◆ To do
Set down every one of the records below again, word for word and unchanged.
-- Material shown follows --
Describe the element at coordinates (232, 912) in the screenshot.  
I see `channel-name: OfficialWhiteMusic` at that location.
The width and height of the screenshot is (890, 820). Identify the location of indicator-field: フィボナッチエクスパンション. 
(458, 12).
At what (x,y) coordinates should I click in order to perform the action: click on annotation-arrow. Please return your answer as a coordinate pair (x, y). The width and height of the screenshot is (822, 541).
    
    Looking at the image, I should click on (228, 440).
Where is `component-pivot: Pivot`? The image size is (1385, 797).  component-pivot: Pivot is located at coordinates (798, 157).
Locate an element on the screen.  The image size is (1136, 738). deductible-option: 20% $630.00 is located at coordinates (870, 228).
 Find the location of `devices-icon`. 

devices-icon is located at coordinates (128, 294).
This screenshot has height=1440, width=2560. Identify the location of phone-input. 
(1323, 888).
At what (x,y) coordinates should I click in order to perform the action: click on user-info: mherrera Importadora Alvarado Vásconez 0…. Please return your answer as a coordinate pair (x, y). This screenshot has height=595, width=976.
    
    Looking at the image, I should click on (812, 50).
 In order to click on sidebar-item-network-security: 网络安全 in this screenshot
-- Material shown concluded --
◆ Exercise response
Describe the element at coordinates (232, 912) in the screenshot.  
I see `channel-name: OfficialWhiteMusic` at that location.
The width and height of the screenshot is (890, 820). Identify the location of indicator-field: フィボナッチエクスパンション. 
(458, 12).
At what (x,y) coordinates should I click in order to perform the action: click on annotation-arrow. Please return your answer as a coordinate pair (x, y). The width and height of the screenshot is (822, 541).
    
    Looking at the image, I should click on (228, 440).
Where is `component-pivot: Pivot`? The image size is (1385, 797).  component-pivot: Pivot is located at coordinates (798, 157).
Locate an element on the screen.  The image size is (1136, 738). deductible-option: 20% $630.00 is located at coordinates (870, 228).
 Find the location of `devices-icon`. 

devices-icon is located at coordinates (128, 294).
This screenshot has height=1440, width=2560. Identify the location of phone-input. 
(1323, 888).
At what (x,y) coordinates should I click in order to perform the action: click on user-info: mherrera Importadora Alvarado Vásconez 0…. Please return your answer as a coordinate pair (x, y). This screenshot has height=595, width=976.
    
    Looking at the image, I should click on (812, 50).
 In order to click on sidebar-item-network-security: 网络安全 in this screenshot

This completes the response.